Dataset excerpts
************
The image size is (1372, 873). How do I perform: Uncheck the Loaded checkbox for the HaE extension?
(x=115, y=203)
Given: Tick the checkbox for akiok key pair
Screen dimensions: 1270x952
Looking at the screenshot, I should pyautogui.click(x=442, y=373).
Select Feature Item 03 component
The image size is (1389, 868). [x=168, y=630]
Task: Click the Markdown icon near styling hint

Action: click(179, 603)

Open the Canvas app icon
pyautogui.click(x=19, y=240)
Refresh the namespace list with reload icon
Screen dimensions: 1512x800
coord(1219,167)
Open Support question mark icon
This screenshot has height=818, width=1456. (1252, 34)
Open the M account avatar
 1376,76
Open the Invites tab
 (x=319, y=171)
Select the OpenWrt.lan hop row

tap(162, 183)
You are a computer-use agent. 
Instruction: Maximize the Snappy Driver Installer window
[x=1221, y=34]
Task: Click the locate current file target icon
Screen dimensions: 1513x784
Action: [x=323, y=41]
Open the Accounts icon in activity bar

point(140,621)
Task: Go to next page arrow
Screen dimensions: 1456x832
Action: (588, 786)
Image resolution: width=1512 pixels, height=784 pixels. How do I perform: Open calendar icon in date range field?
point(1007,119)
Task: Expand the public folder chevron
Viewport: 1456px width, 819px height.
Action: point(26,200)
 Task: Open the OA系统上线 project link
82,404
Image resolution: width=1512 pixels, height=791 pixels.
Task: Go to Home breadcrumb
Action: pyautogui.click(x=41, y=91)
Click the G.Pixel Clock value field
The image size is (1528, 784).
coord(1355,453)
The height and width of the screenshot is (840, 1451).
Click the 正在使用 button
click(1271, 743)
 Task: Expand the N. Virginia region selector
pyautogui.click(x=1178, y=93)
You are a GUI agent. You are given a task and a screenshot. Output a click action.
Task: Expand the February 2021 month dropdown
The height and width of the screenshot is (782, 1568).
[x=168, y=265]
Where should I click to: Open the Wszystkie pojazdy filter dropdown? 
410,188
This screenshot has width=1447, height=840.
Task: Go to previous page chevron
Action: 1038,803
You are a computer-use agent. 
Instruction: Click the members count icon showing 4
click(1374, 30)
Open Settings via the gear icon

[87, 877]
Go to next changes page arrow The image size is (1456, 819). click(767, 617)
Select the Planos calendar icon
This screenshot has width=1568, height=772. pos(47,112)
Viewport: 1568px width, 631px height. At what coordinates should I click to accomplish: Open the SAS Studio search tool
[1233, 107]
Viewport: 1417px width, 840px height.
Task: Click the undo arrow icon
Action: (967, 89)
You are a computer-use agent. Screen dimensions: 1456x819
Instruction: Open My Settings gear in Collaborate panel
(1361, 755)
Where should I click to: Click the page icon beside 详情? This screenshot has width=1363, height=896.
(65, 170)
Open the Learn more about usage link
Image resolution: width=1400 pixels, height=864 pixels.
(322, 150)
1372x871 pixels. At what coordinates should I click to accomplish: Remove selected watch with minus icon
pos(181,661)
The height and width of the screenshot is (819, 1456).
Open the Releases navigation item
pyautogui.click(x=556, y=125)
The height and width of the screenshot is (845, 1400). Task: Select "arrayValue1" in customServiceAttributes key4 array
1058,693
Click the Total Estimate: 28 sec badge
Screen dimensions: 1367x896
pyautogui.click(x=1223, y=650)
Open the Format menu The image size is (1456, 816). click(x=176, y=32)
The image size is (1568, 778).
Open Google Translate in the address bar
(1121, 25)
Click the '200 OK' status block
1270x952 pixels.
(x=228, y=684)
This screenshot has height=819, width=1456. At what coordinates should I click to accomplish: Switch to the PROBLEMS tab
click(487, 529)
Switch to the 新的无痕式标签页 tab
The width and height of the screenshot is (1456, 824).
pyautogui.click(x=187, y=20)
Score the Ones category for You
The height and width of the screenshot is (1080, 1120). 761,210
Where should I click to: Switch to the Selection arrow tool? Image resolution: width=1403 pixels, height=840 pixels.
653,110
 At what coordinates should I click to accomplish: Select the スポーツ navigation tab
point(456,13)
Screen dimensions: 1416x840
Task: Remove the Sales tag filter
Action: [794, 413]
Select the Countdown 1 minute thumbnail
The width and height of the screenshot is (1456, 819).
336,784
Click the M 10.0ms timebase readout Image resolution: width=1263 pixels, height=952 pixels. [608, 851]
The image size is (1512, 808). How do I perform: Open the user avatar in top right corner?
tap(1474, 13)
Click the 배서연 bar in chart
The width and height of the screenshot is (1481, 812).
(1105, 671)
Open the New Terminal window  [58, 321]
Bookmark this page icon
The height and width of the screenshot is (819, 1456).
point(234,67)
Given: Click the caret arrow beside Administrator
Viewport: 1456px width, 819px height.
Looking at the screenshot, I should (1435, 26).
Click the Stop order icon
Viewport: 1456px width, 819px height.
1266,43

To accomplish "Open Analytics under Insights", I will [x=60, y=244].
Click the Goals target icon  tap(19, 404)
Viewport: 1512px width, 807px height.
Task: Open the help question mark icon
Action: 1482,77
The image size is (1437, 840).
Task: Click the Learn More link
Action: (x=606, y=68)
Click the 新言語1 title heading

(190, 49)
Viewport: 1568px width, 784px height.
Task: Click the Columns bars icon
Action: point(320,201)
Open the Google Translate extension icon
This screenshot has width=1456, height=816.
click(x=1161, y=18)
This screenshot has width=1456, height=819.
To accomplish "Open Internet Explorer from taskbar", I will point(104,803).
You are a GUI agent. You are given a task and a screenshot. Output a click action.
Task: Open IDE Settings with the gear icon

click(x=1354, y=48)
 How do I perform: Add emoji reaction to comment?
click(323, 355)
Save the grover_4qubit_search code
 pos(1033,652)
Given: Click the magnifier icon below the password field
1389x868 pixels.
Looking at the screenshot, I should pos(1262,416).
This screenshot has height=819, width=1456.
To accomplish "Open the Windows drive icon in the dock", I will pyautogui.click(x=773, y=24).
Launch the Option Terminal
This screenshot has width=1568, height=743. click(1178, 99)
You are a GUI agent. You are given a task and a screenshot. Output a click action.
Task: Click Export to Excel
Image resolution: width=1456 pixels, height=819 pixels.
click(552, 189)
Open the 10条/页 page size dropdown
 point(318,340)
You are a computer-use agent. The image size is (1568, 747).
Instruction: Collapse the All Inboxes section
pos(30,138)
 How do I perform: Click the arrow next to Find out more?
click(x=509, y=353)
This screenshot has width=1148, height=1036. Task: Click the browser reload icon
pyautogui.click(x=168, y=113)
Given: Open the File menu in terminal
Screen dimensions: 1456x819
************
INSTRUCTIONS TO FOLLOW:
Print all the records exactly as written.

COMPLETED EXERCISE:
The image size is (1372, 873). How do I perform: Uncheck the Loaded checkbox for the HaE extension?
(x=115, y=203)
Given: Tick the checkbox for akiok key pair
Screen dimensions: 1270x952
Looking at the screenshot, I should pyautogui.click(x=442, y=373).
Select Feature Item 03 component
The image size is (1389, 868). [x=168, y=630]
Task: Click the Markdown icon near styling hint

Action: click(179, 603)

Open the Canvas app icon
pyautogui.click(x=19, y=240)
Refresh the namespace list with reload icon
Screen dimensions: 1512x800
coord(1219,167)
Open Support question mark icon
This screenshot has height=818, width=1456. (1252, 34)
Open the M account avatar
 1376,76
Open the Invites tab
 (x=319, y=171)
Select the OpenWrt.lan hop row

tap(162, 183)
You are a computer-use agent. 
Instruction: Maximize the Snappy Driver Installer window
[x=1221, y=34]
Task: Click the locate current file target icon
Screen dimensions: 1513x784
Action: [x=323, y=41]
Open the Accounts icon in activity bar

point(140,621)
Task: Go to next page arrow
Screen dimensions: 1456x832
Action: (588, 786)
Image resolution: width=1512 pixels, height=784 pixels. How do I perform: Open calendar icon in date range field?
point(1007,119)
Task: Expand the public folder chevron
Viewport: 1456px width, 819px height.
Action: point(26,200)
 Task: Open the OA系统上线 project link
82,404
Image resolution: width=1512 pixels, height=791 pixels.
Task: Go to Home breadcrumb
Action: pyautogui.click(x=41, y=91)
Click the G.Pixel Clock value field
The image size is (1528, 784).
coord(1355,453)
The height and width of the screenshot is (840, 1451).
Click the 正在使用 button
click(1271, 743)
 Task: Expand the N. Virginia region selector
pyautogui.click(x=1178, y=93)
You are a GUI agent. You are given a task and a screenshot. Output a click action.
Task: Expand the February 2021 month dropdown
The height and width of the screenshot is (782, 1568).
[x=168, y=265]
Where should I click to: Open the Wszystkie pojazdy filter dropdown? 
410,188
This screenshot has width=1447, height=840.
Task: Go to previous page chevron
Action: 1038,803
You are a computer-use agent. 
Instruction: Click the members count icon showing 4
click(1374, 30)
Open Settings via the gear icon

[87, 877]
Go to next changes page arrow The image size is (1456, 819). click(767, 617)
Select the Planos calendar icon
This screenshot has width=1568, height=772. pos(47,112)
Viewport: 1568px width, 631px height. At what coordinates should I click to accomplish: Open the SAS Studio search tool
[1233, 107]
Viewport: 1417px width, 840px height.
Task: Click the undo arrow icon
Action: (967, 89)
You are a computer-use agent. Screen dimensions: 1456x819
Instruction: Open My Settings gear in Collaborate panel
(1361, 755)
Where should I click to: Click the page icon beside 详情? This screenshot has width=1363, height=896.
(65, 170)
Open the Learn more about usage link
Image resolution: width=1400 pixels, height=864 pixels.
(322, 150)
1372x871 pixels. At what coordinates should I click to accomplish: Remove selected watch with minus icon
pos(181,661)
The height and width of the screenshot is (819, 1456).
Open the Releases navigation item
pyautogui.click(x=556, y=125)
The height and width of the screenshot is (845, 1400). Task: Select "arrayValue1" in customServiceAttributes key4 array
1058,693
Click the Total Estimate: 28 sec badge
Screen dimensions: 1367x896
pyautogui.click(x=1223, y=650)
Open the Format menu The image size is (1456, 816). click(x=176, y=32)
The image size is (1568, 778).
Open Google Translate in the address bar
(1121, 25)
Click the '200 OK' status block
1270x952 pixels.
(x=228, y=684)
This screenshot has height=819, width=1456. At what coordinates should I click to accomplish: Switch to the PROBLEMS tab
click(487, 529)
Switch to the 新的无痕式标签页 tab
The width and height of the screenshot is (1456, 824).
pyautogui.click(x=187, y=20)
Score the Ones category for You
The height and width of the screenshot is (1080, 1120). 761,210
Where should I click to: Switch to the Selection arrow tool? Image resolution: width=1403 pixels, height=840 pixels.
653,110
 At what coordinates should I click to accomplish: Select the スポーツ navigation tab
point(456,13)
Screen dimensions: 1416x840
Task: Remove the Sales tag filter
Action: [794, 413]
Select the Countdown 1 minute thumbnail
The width and height of the screenshot is (1456, 819).
336,784
Click the M 10.0ms timebase readout Image resolution: width=1263 pixels, height=952 pixels. [608, 851]
The image size is (1512, 808). How do I perform: Open the user avatar in top right corner?
tap(1474, 13)
Click the 배서연 bar in chart
The width and height of the screenshot is (1481, 812).
(1105, 671)
Open the New Terminal window  [58, 321]
Bookmark this page icon
The height and width of the screenshot is (819, 1456).
point(234,67)
Given: Click the caret arrow beside Administrator
Viewport: 1456px width, 819px height.
Looking at the screenshot, I should (1435, 26).
Click the Stop order icon
Viewport: 1456px width, 819px height.
1266,43

To accomplish "Open Analytics under Insights", I will [x=60, y=244].
Click the Goals target icon  tap(19, 404)
Viewport: 1512px width, 807px height.
Task: Open the help question mark icon
Action: 1482,77
The image size is (1437, 840).
Task: Click the Learn More link
Action: (x=606, y=68)
Click the 新言語1 title heading

(190, 49)
Viewport: 1568px width, 784px height.
Task: Click the Columns bars icon
Action: point(320,201)
Open the Google Translate extension icon
This screenshot has width=1456, height=816.
click(x=1161, y=18)
This screenshot has width=1456, height=819.
To accomplish "Open Internet Explorer from taskbar", I will point(104,803).
You are a GUI agent. You are given a task and a screenshot. Output a click action.
Task: Open IDE Settings with the gear icon

click(x=1354, y=48)
 How do I perform: Add emoji reaction to comment?
click(323, 355)
Save the grover_4qubit_search code
 pos(1033,652)
Given: Click the magnifier icon below the password field
1389x868 pixels.
Looking at the screenshot, I should pos(1262,416).
This screenshot has height=819, width=1456.
To accomplish "Open the Windows drive icon in the dock", I will pyautogui.click(x=773, y=24).
Launch the Option Terminal
This screenshot has width=1568, height=743. click(1178, 99)
You are a GUI agent. You are given a task and a screenshot. Output a click action.
Task: Click Export to Excel
Image resolution: width=1456 pixels, height=819 pixels.
click(552, 189)
Open the 10条/页 page size dropdown
 point(318,340)
You are a computer-use agent. The image size is (1568, 747).
Instruction: Collapse the All Inboxes section
pos(30,138)
 How do I perform: Click the arrow next to Find out more?
click(x=509, y=353)
This screenshot has width=1148, height=1036. Task: Click the browser reload icon
pyautogui.click(x=168, y=113)
Given: Open the File menu in terminal
Screen dimensions: 1456x819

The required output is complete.